Permane puts this down to a mix of personnel changes and new equipment over the course of several years. The upshot is where Alpine has been guilty in previous years of hyping aerodynamic upgrades only to find them fall flat, the team is now finding immediate gains.

The major packages introduced this year came at Imola, Silverstone and Singapore, but there were lots of developments around that. Each time, Alpine has been satisfied with the real-world gain.

“It’s been a massive focus of ours,” says Harman. “We’re trying to shift our technologies more towards more proactive simulation tools and making sure that we’re understanding what we’re putting on the car.

“We’re not scattergunning the car, we’re very careful about what we choose and what we work on. And at the moment, our correlation is excellent.

“You don’t want to be complacent with that as correlation can change in a blink of an eye. But we’re very confident and allows us to continue developing the car through to the end of the season, without necessarily the need for the wind tunnel. So, it’s important to us.”

These things create a virtuous circle. Alpine has focused its 2022 development on bigger gains rather than troubleshooting, which benefits this season, but as Harman suggests the success of its CFD work means the heavily restricted windtunnel time can be saved for more complex tasks. This will dovetail development work transitioning towards the A523 in what Harman calls a “quite smooth” manner.

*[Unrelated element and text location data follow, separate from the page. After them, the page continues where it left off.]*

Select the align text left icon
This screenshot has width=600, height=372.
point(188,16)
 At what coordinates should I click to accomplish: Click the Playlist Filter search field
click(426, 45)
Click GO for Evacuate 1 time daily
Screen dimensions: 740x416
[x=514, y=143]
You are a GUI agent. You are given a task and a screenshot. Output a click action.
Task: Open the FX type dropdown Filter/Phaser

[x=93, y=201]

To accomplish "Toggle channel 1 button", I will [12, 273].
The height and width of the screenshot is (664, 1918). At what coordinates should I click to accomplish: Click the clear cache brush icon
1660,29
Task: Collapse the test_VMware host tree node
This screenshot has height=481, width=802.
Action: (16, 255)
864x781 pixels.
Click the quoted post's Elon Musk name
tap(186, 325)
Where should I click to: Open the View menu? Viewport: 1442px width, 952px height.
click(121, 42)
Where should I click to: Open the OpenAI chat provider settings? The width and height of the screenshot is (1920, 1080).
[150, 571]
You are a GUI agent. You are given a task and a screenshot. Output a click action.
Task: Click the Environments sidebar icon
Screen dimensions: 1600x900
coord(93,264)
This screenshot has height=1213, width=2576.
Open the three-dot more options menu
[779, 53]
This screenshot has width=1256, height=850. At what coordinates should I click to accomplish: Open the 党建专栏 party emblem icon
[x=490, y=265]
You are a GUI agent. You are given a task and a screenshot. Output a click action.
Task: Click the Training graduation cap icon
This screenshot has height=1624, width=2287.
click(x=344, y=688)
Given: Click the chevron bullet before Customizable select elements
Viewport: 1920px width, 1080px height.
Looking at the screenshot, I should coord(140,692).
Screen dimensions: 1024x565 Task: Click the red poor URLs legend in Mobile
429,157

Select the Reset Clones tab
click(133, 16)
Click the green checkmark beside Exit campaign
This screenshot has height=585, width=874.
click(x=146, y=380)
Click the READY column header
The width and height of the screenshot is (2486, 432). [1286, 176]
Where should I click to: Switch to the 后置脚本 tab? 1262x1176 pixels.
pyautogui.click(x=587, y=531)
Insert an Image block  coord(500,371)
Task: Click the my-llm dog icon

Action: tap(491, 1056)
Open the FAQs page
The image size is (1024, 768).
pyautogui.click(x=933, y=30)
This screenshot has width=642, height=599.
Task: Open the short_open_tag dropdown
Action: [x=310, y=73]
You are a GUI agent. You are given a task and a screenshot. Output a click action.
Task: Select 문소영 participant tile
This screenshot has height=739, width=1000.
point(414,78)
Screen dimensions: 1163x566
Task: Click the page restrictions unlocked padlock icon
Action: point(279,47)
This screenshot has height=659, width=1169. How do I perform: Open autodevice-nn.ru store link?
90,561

Motor Racing Formula One World Championship Japanese Grand Prix Race Day Suzuka, Japan

There is still much progress to be made to fight F1’s three big teams and this is unlikely to occur over a single winter. The weaknesses that have left Alpine struggling to see off McLaren are also an asterisk against its ultimate potential to really eradicate the lingering deficit to the front.

However, if reliability and operational question marks are the price for a car that is clearly Enstone’s best all-rounder of the Renault works era, Alpine will probably think it well worth paying.

Though 2023 will likely be too soon to fight for regular podiums and wins, this remains a medium-term target as part of the 100-race plan invoked by Rossi.

The on-track evidence of 2022 will encourage Alpine that this is achievable. Beating McLaren, convincingly or not, will help send that message to the outside world too.